**EXERCISE REQUIREMENTS:** Output only the lines below that start at the line containing "Instruction: Choose the Realtime radio button" and end at the line containing "Task: Expand the Sun / Mercury row chevron", with both ends kept.

··· PROVIDED MATERIAL

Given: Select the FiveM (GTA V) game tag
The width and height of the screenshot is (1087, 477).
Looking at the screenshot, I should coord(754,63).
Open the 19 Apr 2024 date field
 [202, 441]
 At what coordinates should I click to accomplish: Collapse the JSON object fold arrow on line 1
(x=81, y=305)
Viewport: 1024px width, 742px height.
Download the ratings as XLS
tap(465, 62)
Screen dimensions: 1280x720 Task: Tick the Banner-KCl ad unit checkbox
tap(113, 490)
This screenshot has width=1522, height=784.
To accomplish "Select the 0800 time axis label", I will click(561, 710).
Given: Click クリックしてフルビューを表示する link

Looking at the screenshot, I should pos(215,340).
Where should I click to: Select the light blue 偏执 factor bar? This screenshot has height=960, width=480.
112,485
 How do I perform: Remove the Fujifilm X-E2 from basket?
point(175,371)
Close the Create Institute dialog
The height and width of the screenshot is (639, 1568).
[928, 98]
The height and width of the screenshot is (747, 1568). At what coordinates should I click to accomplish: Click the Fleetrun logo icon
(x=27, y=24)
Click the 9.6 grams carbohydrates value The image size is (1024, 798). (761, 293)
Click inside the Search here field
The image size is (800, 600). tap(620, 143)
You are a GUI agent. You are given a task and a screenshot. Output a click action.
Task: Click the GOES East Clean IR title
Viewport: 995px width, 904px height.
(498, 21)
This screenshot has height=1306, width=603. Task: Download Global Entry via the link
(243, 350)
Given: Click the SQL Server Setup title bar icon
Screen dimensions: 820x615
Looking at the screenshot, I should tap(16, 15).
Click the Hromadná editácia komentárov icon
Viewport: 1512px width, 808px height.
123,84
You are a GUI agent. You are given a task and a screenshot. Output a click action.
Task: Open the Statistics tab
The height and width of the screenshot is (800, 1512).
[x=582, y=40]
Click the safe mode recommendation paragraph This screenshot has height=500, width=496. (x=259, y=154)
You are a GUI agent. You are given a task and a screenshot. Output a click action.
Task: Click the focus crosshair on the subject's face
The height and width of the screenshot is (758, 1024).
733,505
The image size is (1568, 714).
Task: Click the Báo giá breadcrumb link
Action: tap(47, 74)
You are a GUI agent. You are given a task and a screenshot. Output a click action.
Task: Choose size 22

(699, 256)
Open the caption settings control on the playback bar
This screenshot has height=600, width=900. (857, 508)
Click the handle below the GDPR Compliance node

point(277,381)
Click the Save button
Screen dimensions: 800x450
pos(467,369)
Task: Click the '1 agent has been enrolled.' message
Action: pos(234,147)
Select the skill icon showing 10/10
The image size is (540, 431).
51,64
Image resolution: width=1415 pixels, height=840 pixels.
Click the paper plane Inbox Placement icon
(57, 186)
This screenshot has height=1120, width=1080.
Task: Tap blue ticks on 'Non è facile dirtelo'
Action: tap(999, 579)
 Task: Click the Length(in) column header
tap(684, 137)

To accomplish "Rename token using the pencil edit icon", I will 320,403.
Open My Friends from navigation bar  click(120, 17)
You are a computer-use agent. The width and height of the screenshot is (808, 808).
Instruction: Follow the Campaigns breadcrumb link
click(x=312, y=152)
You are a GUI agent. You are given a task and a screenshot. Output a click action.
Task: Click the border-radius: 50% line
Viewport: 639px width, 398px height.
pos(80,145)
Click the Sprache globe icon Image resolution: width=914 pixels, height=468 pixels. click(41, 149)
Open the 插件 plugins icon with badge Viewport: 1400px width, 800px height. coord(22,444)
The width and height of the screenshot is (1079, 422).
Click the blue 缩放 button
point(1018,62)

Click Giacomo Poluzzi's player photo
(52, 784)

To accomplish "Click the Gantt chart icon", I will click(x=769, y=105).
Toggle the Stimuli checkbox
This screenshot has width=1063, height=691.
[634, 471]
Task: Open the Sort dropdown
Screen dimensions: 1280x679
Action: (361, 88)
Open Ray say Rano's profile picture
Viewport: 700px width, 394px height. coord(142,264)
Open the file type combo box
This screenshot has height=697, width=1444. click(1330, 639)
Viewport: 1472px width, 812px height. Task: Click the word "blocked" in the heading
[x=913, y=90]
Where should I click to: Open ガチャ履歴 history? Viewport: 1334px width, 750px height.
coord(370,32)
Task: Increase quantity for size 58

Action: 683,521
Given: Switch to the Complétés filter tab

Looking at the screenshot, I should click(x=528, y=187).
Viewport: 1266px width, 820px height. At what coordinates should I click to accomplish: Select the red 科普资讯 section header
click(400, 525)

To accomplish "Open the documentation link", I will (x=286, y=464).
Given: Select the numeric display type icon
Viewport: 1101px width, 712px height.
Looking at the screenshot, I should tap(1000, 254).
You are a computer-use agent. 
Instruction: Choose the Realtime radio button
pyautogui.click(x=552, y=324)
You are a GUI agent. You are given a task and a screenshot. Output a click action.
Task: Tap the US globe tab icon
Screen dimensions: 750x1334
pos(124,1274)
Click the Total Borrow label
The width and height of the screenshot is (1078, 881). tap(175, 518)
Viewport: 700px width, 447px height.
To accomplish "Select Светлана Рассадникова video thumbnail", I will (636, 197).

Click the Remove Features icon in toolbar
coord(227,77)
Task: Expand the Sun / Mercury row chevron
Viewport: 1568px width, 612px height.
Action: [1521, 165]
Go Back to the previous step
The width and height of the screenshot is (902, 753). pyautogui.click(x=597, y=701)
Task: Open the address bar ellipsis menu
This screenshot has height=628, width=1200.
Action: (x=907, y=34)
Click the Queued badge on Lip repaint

······

**ANSWER:**
Instruction: Choose the Realtime radio button
pyautogui.click(x=552, y=324)
You are a GUI agent. You are given a task and a screenshot. Output a click action.
Task: Tap the US globe tab icon
Screen dimensions: 750x1334
pos(124,1274)
Click the Total Borrow label
The width and height of the screenshot is (1078, 881). tap(175, 518)
Viewport: 700px width, 447px height.
To accomplish "Select Светлана Рассадникова video thumbnail", I will (636, 197).

Click the Remove Features icon in toolbar
coord(227,77)
Task: Expand the Sun / Mercury row chevron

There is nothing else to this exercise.